La Cour de cassation autorise la transcription des actes de naissance étrangers dans les registres de l’état civil français d’enfants nés de GPA 7
Le Défenseur des droits a pris connaissance avec le plus grand intérêt des arrêts rendus ce jour par la Cour de cassation concernant la transcription dans les registres de l’état civil français d’actes de naissance d’enfants nés d’une convention de gestation pour autrui (GPA). Le Défenseur des droits prend acte du fait que la Haute Cour considère que la convention de GPA ne doit pas faire obstacle à la reconnaissance de la filiation des enfants nés de ce mode de conception, faisant ainsi prévaloir sur toute autre considération l’intérêt supérieur de l’enfant garanti par l’article 3-1 de la Convention relative aux droits de l’enfant et le droit au respect de la vie privée protégé par l’article 8 de la Convention européenne des droits de l’homme.
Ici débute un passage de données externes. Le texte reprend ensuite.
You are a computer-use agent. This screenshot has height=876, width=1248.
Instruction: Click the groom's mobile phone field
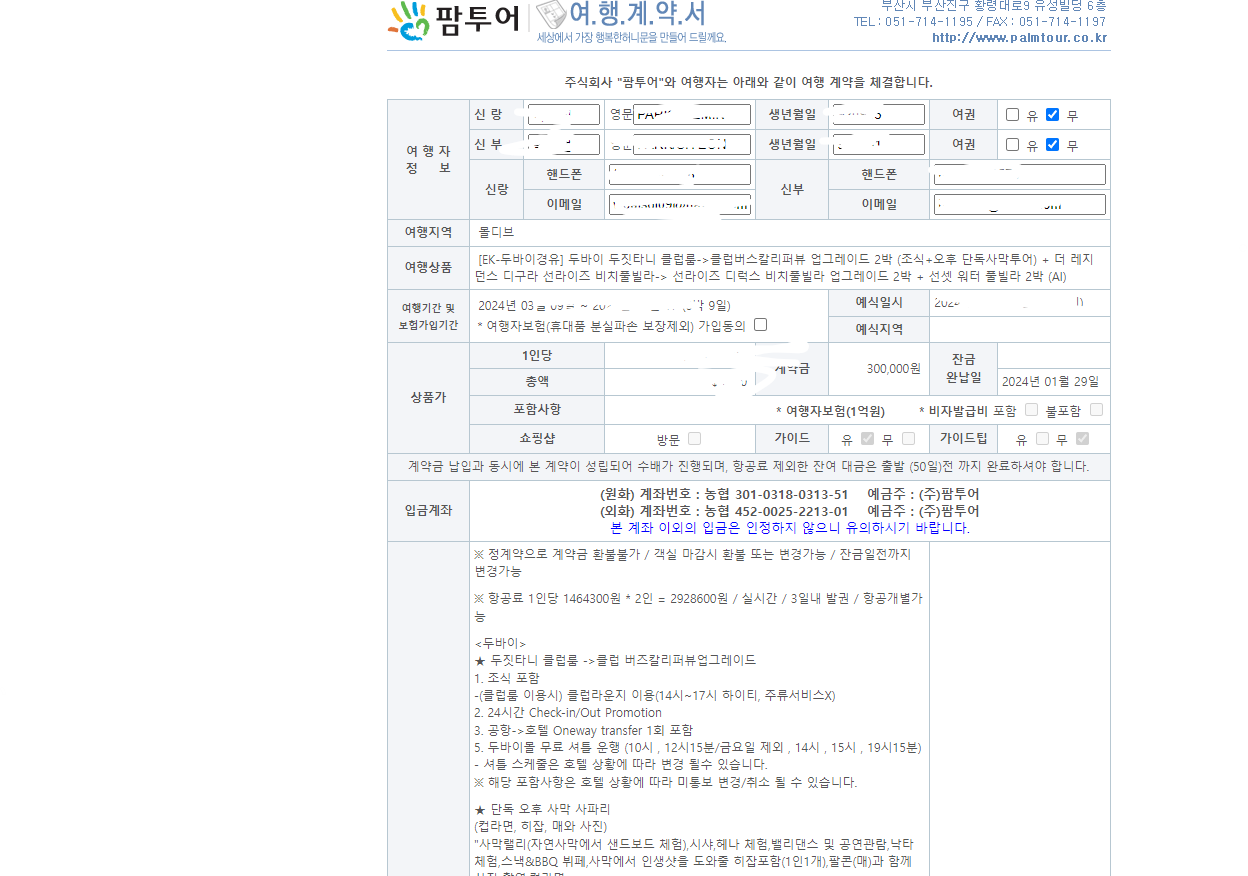[x=679, y=175]
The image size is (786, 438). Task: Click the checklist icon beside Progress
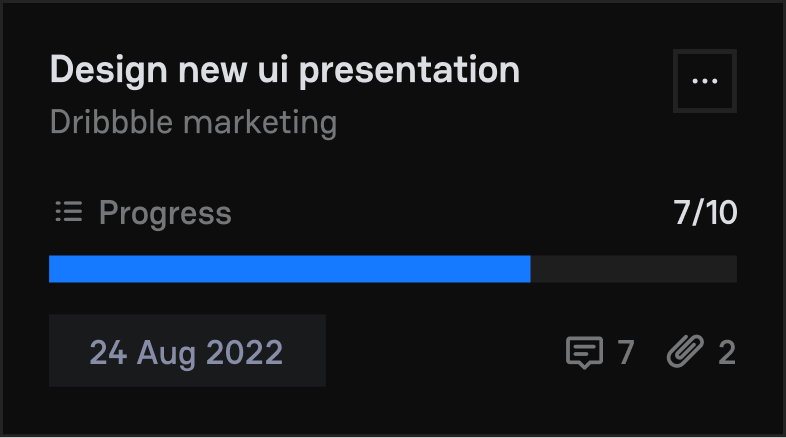click(x=68, y=212)
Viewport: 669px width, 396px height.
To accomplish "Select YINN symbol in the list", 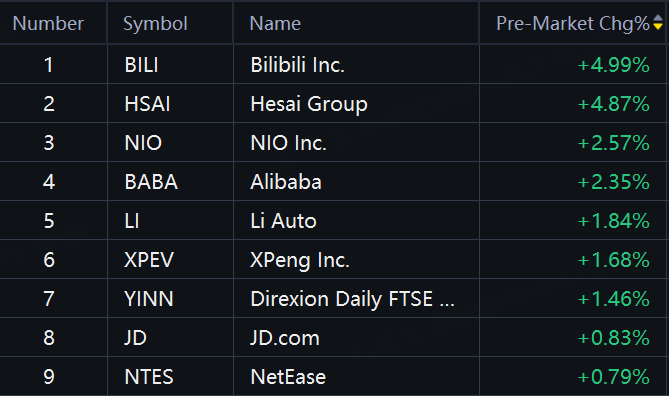I will point(149,299).
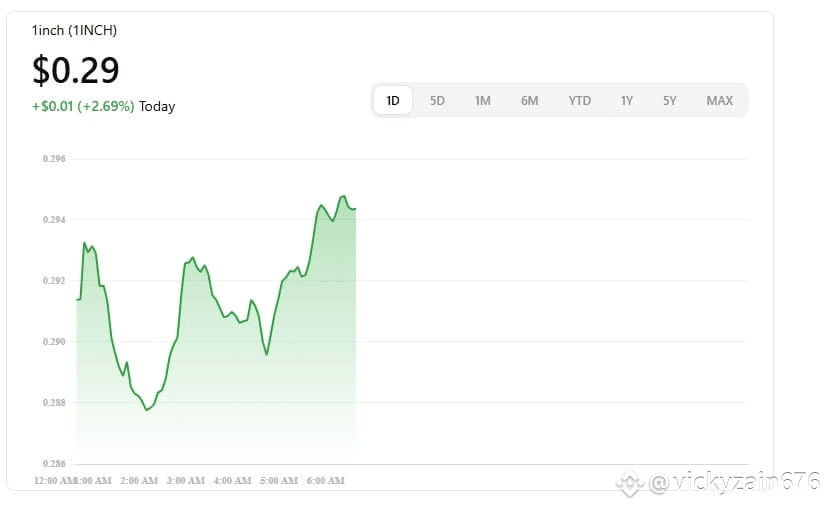The image size is (828, 509).
Task: Click the $0.29 current price
Action: (x=76, y=70)
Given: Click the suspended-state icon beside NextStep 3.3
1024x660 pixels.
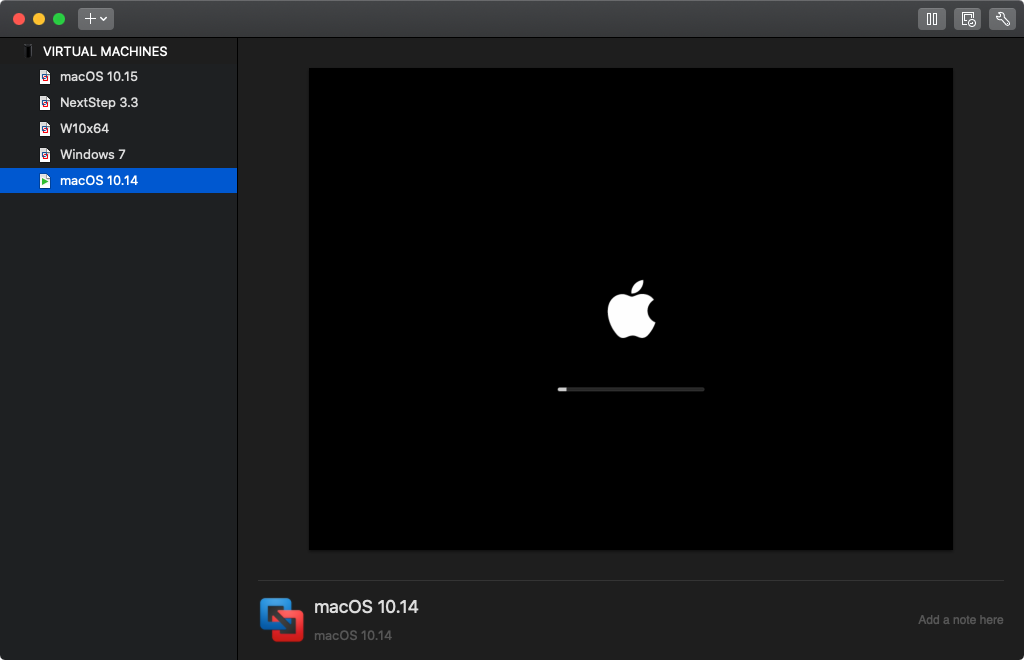Looking at the screenshot, I should click(44, 102).
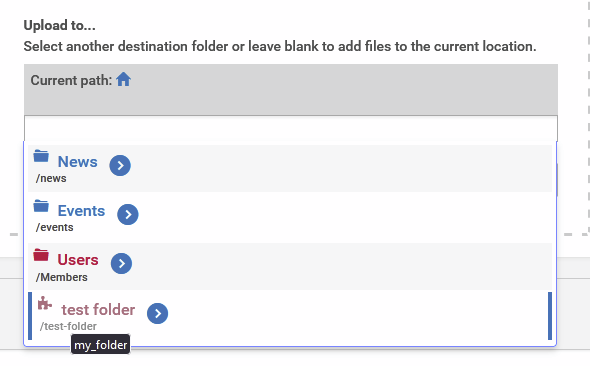This screenshot has width=590, height=366.
Task: Click the Current path bar
Action: [x=291, y=90]
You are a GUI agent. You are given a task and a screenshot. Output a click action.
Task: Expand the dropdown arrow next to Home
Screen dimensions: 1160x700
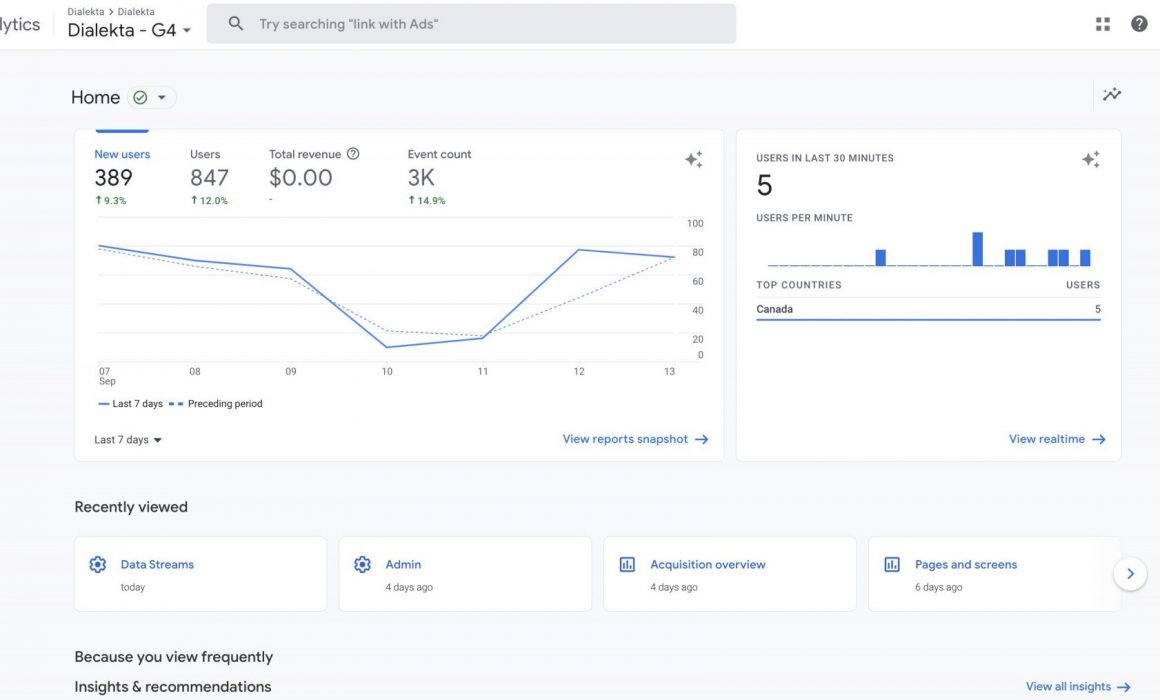pos(163,97)
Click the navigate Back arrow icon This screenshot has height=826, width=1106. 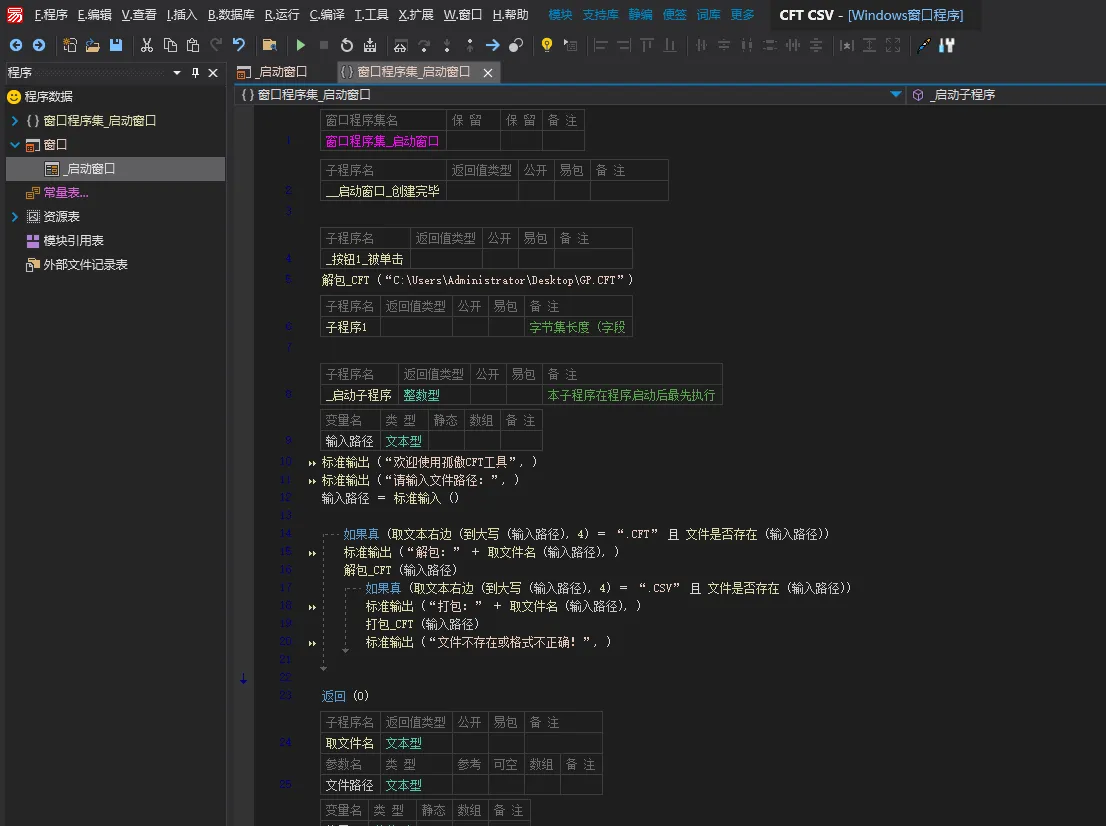(x=15, y=45)
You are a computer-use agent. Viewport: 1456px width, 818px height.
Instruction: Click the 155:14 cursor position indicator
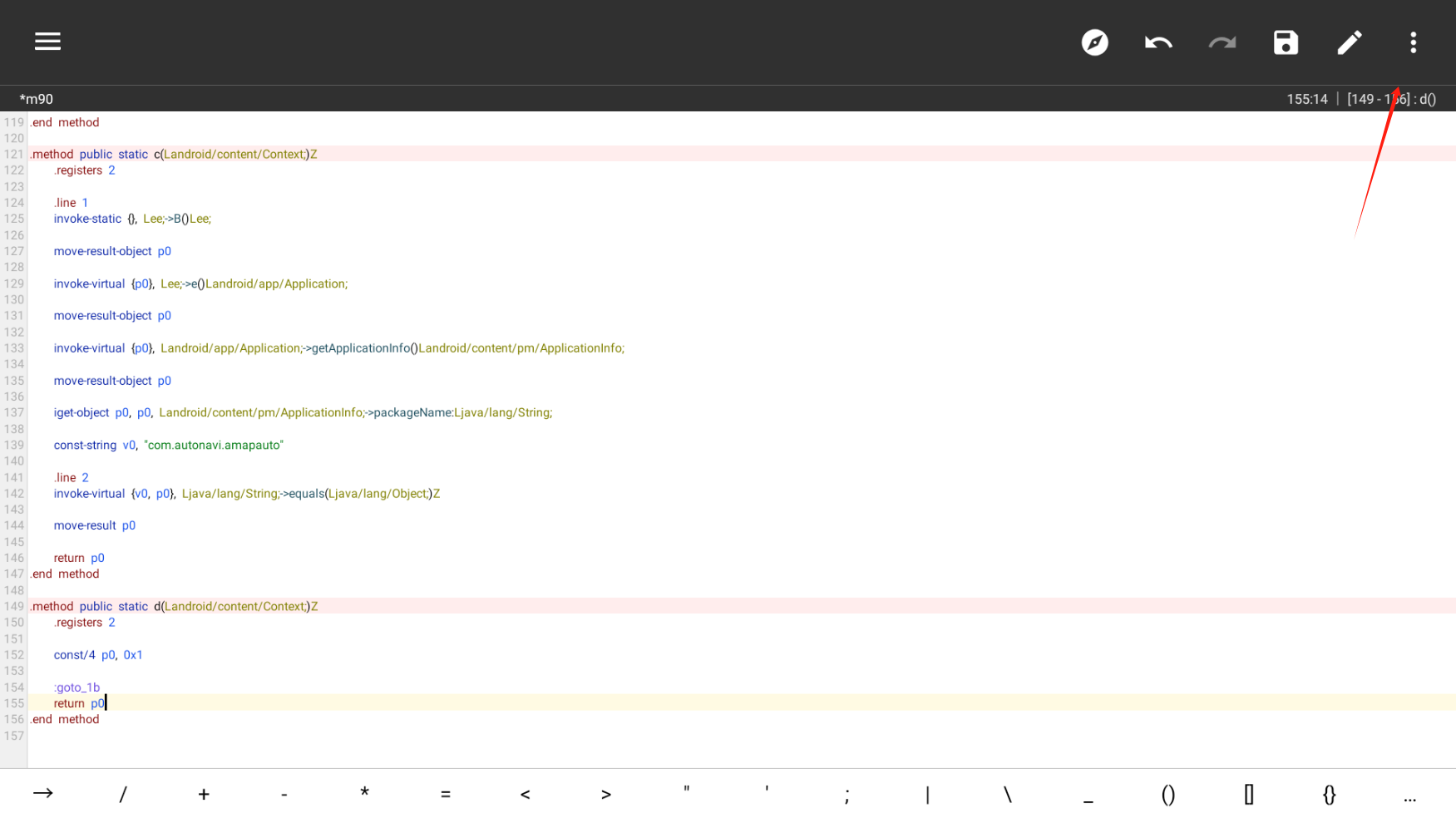pyautogui.click(x=1306, y=99)
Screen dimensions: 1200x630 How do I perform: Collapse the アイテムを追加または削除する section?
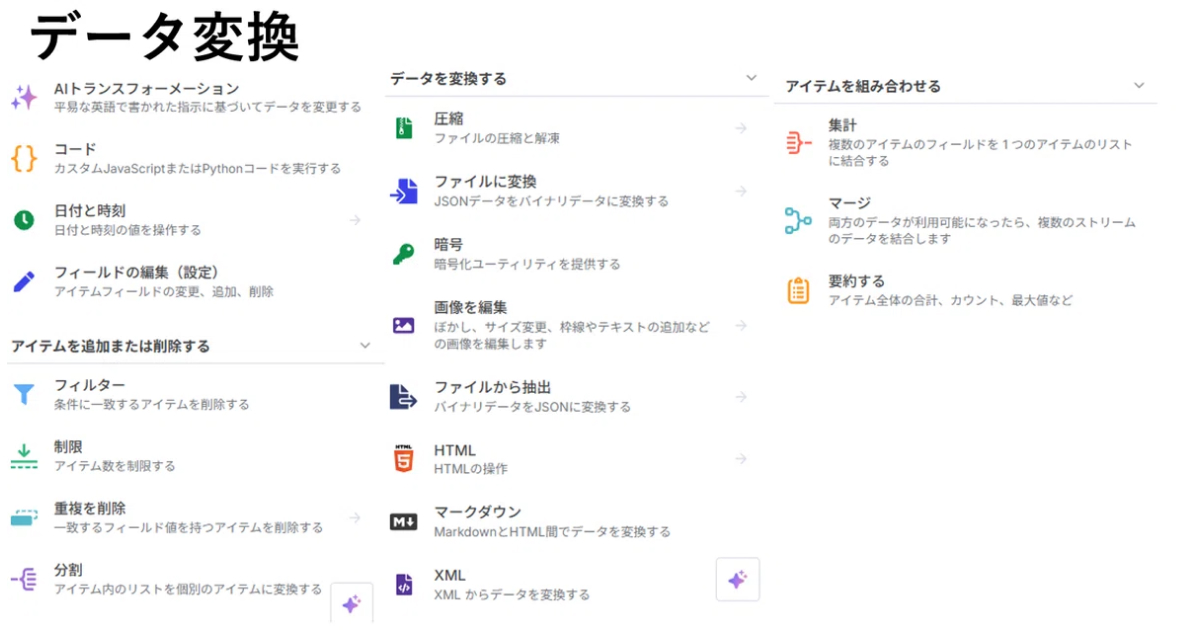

La Cour de cassation revient ainsi sur sa jurisprudence de 2011 et de 2013 qui faisait jusqu’à ce jour obstacle à la reconnaissance de tout lien de filiation entre l’enfant né à l’étranger d’une GPA et ses parents, tirant ainsi les conséquences des arrêts de la Cour européenne des droits de l’homme du 26 juin 2014, Mennesson et Labassee, qui ont condamné la France pour non-respect du droit au respect de la vie privée et de l’identité des enfants. Le Défenseur des droits relève néanmoins que la Cour de cassation a statué ce jour sur deux cas d’espèce qui ne soulevaient pas la question de la transcription de la filiation établie à l’égard de parents d’intention et que, par suite, elle ne s’est pas prononcée sur cette situation. Il est vraisemblable que dans les prochains mois d’autres affaires contentieuses permettront de trancher cette question de la reconnaissance du lien de filiation de l’enfant avec le parent d’intention. Le Défenseur des droits considère, pour sa part, que l’intérêt supérieur de l’enfant implique que l’enfant né à l’étranger d’une GPA puisse jouir d’une filiation complète identique à celle établie légalement à l’étranger, qui soit conforme à la réalité à la fois biologique et sociale.